Almost overlooked in the mad push to avoid a meltdown this week is what would have to happen by Christmas.
The debt legislation would force Congress to vote on up to $1.5 trillion in deficit reduction by Dec. 23, taking on tough issues that have proved elusive for decades. And if Congress fails to do so, it would have to live with about $1 trillion in automatic cuts both parties would hate, a built-in penalty intended as incentive.
So that action will frame up the next five months in Washington and set a crucial tone for the 2012 elections.
Campaign strategists say it’s too early to know how the debt-ceiling issue will affect the mindset of voters.

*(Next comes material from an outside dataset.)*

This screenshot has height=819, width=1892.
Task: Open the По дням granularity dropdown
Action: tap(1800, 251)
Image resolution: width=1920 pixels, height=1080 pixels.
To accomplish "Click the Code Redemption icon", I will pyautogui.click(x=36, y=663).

Democrats are in serious danger of losing their 53-47 edge in the Senate in the 2012 elections. They have far more competitive seats to defend, including those in Missouri, Montana and Nebraska. In the House, it is conceivable Democrats could regain control, but it would take a big wave election in their favor.

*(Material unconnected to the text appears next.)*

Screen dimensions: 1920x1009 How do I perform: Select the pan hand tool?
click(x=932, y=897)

For Obama and congressional Democrats, the biggest campaign challenge might be to find a better way to shape their message to voters.
Democratic strategist Doug Thornell said Obama clearly has angered some liberals, but he is poised to make significant inroads with independents, the slice of the electorate that has decided the last few elections.
And James Cottrill, a Santa Clara University political scientist, said the biggest gain for Obama is that he avoided a federal default that many voters might have blamed on him. On the down side, he said, “jobs are what will matter in 2012, and it is hard to see how spending cuts are going to offer any help in that regard.”
As the votes needed to get the bill to Obama’s desk appeared to be coming together on Capitol Hill, it was hard to find anyone who was not eager to move on.
“This was a mess. There is no question. It was a circus at times,” presidential spokesman Jay Carney said at the White House. “We unnecessarily sent the message around the country and the globe that the United States might, in fact, default on its obligations for the first time in its history. But in the end, compromise won out.”
He said that was hope to build upon.
The country will know the next time its government is up against a deadline.
EDITOR’S NOTE Ben Feller, the AP White House correspondent, has covered the Obama and George W. Bush presidencies. Charles Babington covers national politics for The Associated Press.
Associated Press writer Don Babwin in Chicago contributed to this report.